A time-restricted feeding intervention reduces alterations in circadian behaviors and pathology in a mouse model of Alzheimer's disease.

Abstract

Circadian rhythm disruptions impact nearly all Alzheimer's disease (AD) patients, with daytime sleepiness, sundowning, sleep fragmentation, and night-time insomnia being common disturbances. These early and progressive declines support the role of circadian dysfunction as a driver of AD pathology, hence the therapeutic potential of circadian-modulating interventions needs to be investigated. One of the most powerful regulators of the circadian system is the daily feed/fast cycle. We have recently shown that early, presymptomatic time-restricted feeding (TRF) can ameliorate a range of symptoms related to neurodegenerative conditions, including improving sleep/wake timing and circadian rhythmicity. At 12 months of age, the APP23 mouse model of AD (expressing the human APP gene containing the Swedish mutation) exhibits disrupted behavior resembling sundowning. We hypothesized that imposing early-age TRF in APP23 mice would improve circadian rhythmicity and deter the disruptions observed to emerge and progress with advancing neuropathology.

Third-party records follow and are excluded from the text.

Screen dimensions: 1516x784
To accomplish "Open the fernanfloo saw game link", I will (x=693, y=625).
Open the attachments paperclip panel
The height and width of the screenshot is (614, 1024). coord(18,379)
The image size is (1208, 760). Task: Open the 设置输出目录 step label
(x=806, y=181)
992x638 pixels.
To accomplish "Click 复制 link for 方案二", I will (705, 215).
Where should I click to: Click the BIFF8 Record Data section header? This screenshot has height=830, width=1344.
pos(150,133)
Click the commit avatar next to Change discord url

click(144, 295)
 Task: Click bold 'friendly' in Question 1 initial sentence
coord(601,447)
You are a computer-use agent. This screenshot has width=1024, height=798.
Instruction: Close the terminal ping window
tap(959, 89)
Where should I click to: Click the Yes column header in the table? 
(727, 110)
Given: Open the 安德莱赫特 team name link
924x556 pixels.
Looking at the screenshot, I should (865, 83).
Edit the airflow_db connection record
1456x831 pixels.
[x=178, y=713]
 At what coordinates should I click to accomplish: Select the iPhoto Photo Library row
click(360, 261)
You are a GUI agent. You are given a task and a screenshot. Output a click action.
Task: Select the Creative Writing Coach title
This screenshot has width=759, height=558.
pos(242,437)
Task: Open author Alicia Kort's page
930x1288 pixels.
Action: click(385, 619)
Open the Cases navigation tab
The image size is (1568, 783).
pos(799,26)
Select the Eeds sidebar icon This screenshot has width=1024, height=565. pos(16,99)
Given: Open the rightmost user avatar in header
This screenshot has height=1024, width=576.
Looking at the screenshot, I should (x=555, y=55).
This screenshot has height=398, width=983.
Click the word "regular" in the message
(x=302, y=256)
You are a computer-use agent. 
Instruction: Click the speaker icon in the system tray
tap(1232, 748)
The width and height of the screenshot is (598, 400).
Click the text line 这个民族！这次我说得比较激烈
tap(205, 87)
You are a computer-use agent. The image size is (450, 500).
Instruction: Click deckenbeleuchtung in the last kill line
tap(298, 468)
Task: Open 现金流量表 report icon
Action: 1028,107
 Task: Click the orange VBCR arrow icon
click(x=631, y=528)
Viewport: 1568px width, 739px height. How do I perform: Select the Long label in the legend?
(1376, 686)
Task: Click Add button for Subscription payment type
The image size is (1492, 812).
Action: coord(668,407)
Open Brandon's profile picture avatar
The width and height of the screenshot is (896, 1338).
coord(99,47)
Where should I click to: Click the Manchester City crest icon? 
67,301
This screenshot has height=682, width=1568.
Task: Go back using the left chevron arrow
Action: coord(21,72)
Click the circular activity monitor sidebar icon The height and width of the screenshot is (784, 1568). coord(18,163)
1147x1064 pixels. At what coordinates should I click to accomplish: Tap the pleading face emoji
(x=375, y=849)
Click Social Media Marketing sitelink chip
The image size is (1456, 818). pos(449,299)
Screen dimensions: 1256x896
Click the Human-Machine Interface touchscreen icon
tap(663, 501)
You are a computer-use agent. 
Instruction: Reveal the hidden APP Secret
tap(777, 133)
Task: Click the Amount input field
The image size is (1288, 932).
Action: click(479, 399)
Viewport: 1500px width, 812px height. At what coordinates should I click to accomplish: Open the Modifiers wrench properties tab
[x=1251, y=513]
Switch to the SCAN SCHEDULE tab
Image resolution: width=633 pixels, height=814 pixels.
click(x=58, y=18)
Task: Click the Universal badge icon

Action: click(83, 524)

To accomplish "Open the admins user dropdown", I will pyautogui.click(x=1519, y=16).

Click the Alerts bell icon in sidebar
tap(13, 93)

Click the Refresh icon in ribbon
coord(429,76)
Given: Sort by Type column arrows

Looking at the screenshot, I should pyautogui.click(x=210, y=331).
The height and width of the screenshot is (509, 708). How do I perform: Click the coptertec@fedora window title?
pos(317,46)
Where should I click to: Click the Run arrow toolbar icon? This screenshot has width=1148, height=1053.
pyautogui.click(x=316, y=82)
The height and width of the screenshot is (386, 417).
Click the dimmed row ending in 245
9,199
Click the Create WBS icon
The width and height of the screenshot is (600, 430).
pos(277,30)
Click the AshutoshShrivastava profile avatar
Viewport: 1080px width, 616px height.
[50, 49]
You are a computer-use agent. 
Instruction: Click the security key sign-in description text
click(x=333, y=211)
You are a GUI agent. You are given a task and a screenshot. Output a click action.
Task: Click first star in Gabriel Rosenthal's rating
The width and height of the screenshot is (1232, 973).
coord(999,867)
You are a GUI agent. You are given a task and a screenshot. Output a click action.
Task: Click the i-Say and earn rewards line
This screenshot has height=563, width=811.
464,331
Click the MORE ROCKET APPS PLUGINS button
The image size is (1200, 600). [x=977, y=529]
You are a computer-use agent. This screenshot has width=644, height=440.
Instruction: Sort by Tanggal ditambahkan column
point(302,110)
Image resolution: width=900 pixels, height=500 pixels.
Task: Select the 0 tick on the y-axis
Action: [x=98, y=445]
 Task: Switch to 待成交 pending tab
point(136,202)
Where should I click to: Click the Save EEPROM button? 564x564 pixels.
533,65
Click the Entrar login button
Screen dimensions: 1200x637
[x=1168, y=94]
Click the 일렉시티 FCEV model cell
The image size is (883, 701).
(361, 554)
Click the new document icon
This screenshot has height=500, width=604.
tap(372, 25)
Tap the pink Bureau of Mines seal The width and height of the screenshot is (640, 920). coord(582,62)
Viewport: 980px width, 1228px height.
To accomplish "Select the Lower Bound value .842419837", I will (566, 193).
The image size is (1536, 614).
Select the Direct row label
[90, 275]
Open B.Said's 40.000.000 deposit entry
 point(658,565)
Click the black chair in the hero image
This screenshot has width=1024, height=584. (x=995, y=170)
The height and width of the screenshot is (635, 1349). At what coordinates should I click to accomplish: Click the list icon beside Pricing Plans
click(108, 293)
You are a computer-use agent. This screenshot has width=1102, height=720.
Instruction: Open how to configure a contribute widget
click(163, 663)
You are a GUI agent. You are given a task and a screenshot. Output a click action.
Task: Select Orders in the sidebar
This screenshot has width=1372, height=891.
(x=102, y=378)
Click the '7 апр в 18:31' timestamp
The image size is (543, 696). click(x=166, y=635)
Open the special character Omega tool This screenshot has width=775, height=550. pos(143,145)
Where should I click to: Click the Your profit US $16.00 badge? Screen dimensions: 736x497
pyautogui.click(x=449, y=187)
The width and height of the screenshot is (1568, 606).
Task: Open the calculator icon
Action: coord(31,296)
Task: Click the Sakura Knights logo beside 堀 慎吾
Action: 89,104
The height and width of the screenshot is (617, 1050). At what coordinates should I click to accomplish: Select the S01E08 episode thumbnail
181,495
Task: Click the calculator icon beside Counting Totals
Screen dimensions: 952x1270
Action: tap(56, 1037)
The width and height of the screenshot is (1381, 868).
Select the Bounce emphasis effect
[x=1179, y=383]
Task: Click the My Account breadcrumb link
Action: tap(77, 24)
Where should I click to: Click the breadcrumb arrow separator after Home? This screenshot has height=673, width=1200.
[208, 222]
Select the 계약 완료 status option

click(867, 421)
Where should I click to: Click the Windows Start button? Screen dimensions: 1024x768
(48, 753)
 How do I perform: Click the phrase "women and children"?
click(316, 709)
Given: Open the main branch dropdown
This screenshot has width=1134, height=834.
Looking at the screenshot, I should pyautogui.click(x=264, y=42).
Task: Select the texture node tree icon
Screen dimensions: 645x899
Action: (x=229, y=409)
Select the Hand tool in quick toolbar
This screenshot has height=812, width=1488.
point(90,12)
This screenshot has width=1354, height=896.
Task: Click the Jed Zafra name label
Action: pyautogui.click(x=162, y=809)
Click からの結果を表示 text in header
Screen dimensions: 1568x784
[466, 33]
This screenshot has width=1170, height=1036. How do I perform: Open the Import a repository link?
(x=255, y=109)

Adult male and female APP23 transgenic (AD) and littermate non-transgenic (control) mice were housed individually and subjected to ab libitum (ALF) feeding or a TRF protocol consisting of 6-hours feeding in the middle of the active phase followed by 18-hours fasting for 3 months. Behavioral sleep (48 hours) and ongoing cage locomotor activity were recorded from an early age. Our analysis shows that AD mice exhibit disruptions in total sleep (P < 0.001) and the emergence of excessive wakefulness (P < 0.001). AD mice also show significant active-phase agitation (P < 0.05) accompanied by excessive sleep-phase fragmentation (P < 0.05). TRF induced nutritional ketosis (β-Hydroxybutyrate > 0.5 mM) accompanied by reduced blood glucose when compared to ALF mice, although mice consumed equivalent volumes of food in both experimental groups. Importantly, TRF improved total and sleep-phase sleep in AD mice (P < 0.05) and significantly reduced agitation and fragmentation (P < 0.05). Early application of TRF can forestall circadian disruptions in AD mice. TRF has been reported to modulate expression of clock and clock-controlled genes, transcriptional regulators, metabolism related genes, BDNF, and other neurotrophic factors. Our results suggest that these changes may also impact sleep, circadian behaviors, and agitation associated with AD.